Desde a eleição de Julio Prestes para presidente do Brasil, em março de 1930, o país passava por grandes turbulências, sob acusações de que o pleito fora fraudado, para que os paulistas continuassem no poder. O meses foram passando e o governo de Washington Luiz estava se deteriorando. Em outubro, a população deu um basta e insurreições começaram pelo país, com a decretação do Estado de Sítio no Distrito federal, Rio de Janeiro, Minas Gerais, Paraíba e Pernambuco.
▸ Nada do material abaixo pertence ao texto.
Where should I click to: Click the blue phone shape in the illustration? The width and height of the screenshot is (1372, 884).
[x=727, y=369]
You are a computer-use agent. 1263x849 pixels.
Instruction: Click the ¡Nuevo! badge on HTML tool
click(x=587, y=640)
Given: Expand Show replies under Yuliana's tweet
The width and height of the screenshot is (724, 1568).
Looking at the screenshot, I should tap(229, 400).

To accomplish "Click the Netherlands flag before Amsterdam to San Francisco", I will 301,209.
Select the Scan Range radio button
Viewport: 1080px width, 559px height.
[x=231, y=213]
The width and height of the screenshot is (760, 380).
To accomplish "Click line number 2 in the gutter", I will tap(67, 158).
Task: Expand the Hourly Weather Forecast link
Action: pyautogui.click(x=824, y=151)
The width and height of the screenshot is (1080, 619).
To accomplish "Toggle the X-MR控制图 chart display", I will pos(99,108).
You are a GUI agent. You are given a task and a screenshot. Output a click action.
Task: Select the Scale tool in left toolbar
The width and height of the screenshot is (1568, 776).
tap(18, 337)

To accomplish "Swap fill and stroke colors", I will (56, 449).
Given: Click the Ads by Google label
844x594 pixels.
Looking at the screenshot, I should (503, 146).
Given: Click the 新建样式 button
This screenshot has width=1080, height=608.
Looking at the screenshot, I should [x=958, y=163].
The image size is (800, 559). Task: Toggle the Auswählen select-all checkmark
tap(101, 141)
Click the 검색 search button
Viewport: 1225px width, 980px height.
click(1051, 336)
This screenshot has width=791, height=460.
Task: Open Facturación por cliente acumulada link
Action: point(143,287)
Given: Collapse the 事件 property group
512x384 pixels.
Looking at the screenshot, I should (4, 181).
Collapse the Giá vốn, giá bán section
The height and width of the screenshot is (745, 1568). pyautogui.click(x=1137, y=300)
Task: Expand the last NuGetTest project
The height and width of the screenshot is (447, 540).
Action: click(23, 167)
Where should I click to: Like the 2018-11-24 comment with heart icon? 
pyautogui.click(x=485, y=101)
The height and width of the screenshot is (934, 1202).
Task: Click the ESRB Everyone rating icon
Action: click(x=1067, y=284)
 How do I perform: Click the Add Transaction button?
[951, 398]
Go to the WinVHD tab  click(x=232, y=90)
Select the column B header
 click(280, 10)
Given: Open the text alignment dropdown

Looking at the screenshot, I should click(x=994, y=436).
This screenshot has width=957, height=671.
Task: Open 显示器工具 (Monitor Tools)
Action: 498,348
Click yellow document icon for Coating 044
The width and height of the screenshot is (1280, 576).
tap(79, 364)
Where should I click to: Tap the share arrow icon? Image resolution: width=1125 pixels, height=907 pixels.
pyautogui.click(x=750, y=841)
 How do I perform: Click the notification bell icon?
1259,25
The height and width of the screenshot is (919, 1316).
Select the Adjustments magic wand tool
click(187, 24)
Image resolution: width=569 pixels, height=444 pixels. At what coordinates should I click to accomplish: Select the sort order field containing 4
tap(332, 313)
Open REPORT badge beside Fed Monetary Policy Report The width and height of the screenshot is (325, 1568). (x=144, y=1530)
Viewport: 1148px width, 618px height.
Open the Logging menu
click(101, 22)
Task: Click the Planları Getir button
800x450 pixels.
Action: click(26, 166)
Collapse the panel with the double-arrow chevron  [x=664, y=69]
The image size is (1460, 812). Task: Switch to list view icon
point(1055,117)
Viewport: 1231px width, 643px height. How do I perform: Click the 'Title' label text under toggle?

Mais tarde, o país como todo estava em ebulição, pedindo a destituição do presidente Washington Luiz.
Os militares, então, agiram e, mais uma vez, depuseram o presidente do cargo, criando uma Junta Governamental para comandar o Brasil até a posse de Vargas, como presidente interino, que depois virou definitivo, para ser um ditador e sair do Palácio do Catete quase que escoltado pelos próprios militares que o colocaram no poder.
Golpe ou Revolução?
Eis aqui a primeira questão que gera a dúvida em muitos. Nos livros, caracteriza-se o processo como Revolução, já que houve uma mudança política. Há historiadores e pesquisadores, porém, que consideram o fato como um golpe, pois não houve mudança política, e sim deposição do presidente. Mas afinal, qual da diferença entre golpe e revolução?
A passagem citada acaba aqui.